Copy out every line of the items below word for word, leaving out the pictures.

Material for this task:
•••

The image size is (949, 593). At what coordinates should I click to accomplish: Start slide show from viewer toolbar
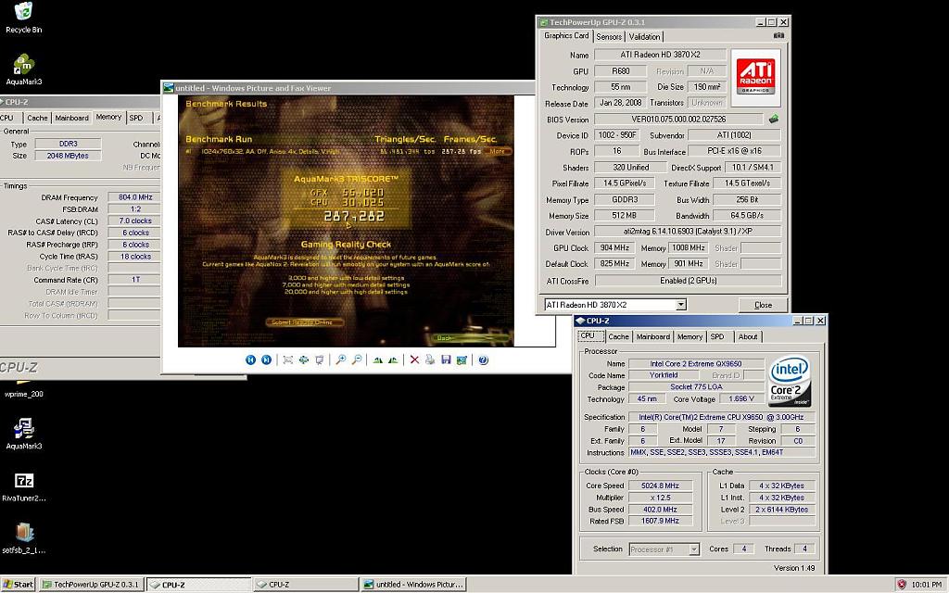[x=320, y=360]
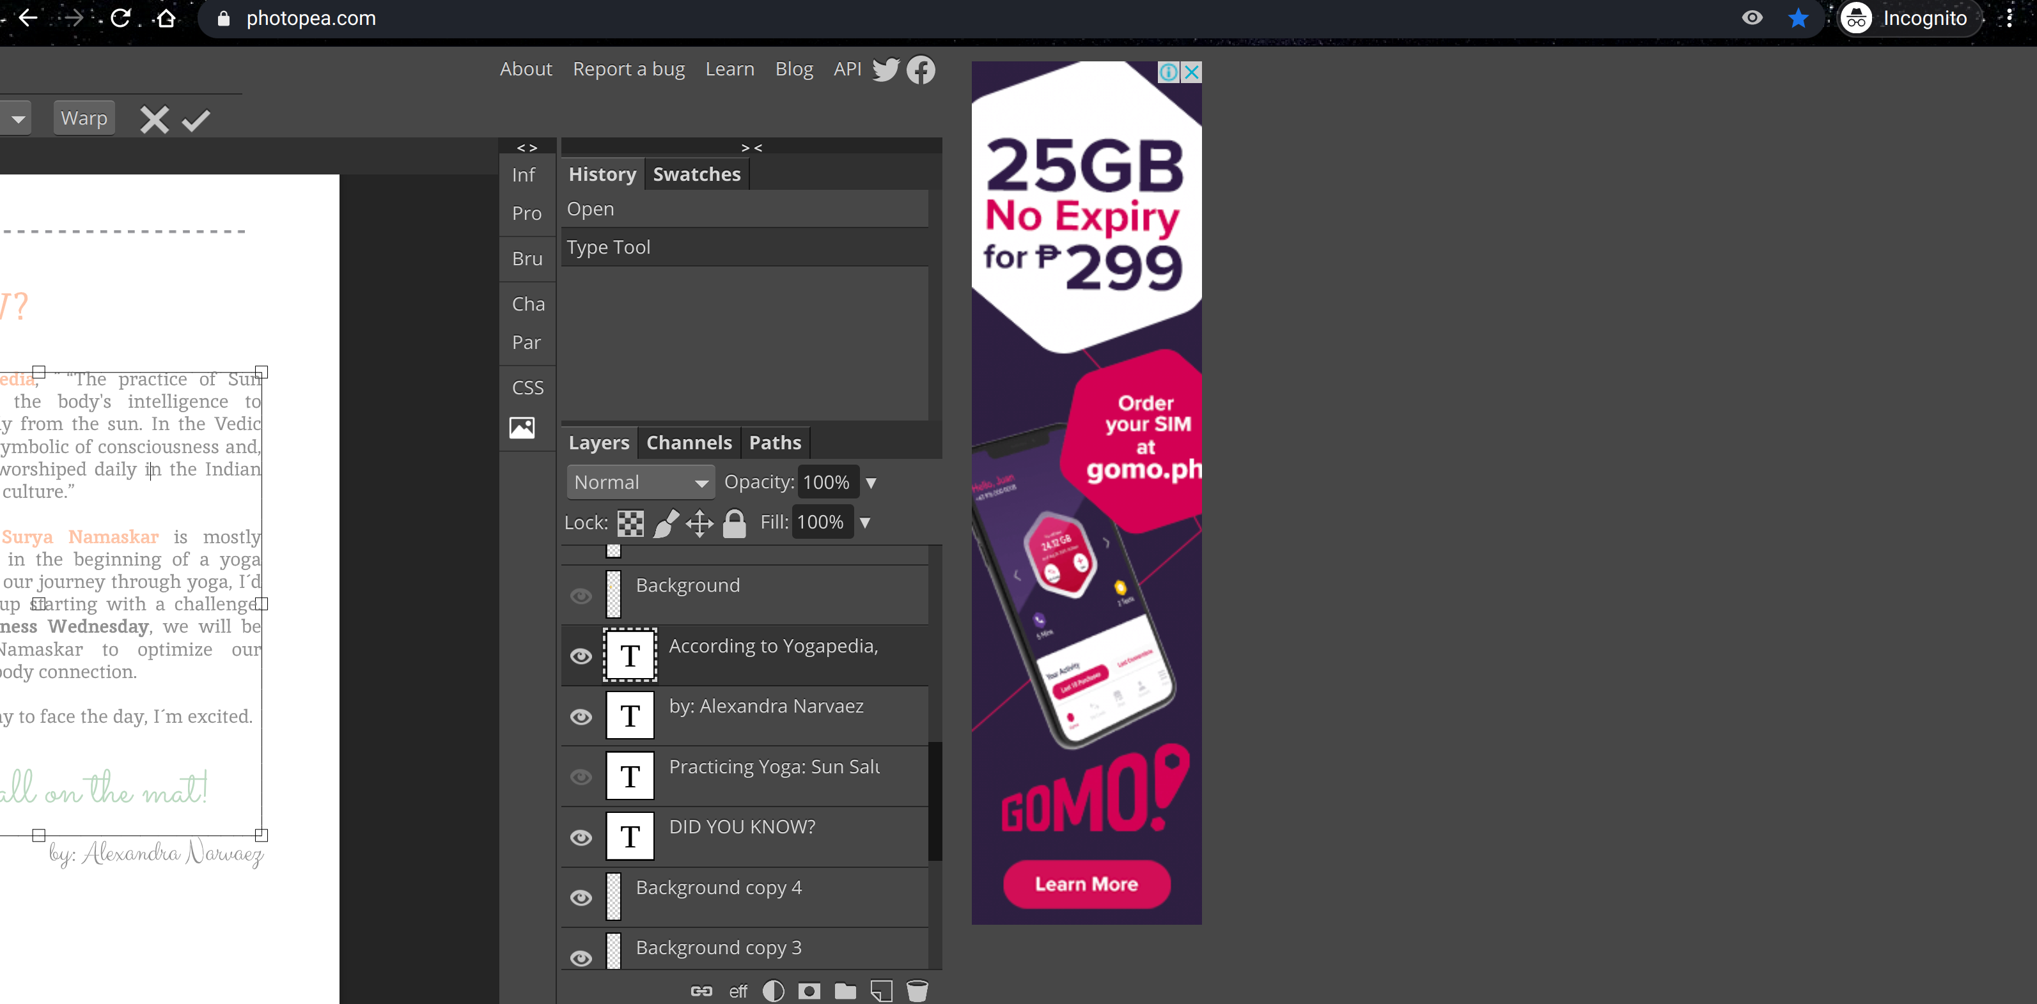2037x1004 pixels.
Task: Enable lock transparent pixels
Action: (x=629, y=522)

•••

Response for this exercise:
The image size is (949, 593). At what coordinates should I click to accomplish: Start slide show from viewer toolbar
[x=320, y=360]
2037x1004 pixels.
Task: Enable lock transparent pixels
Action: (x=629, y=522)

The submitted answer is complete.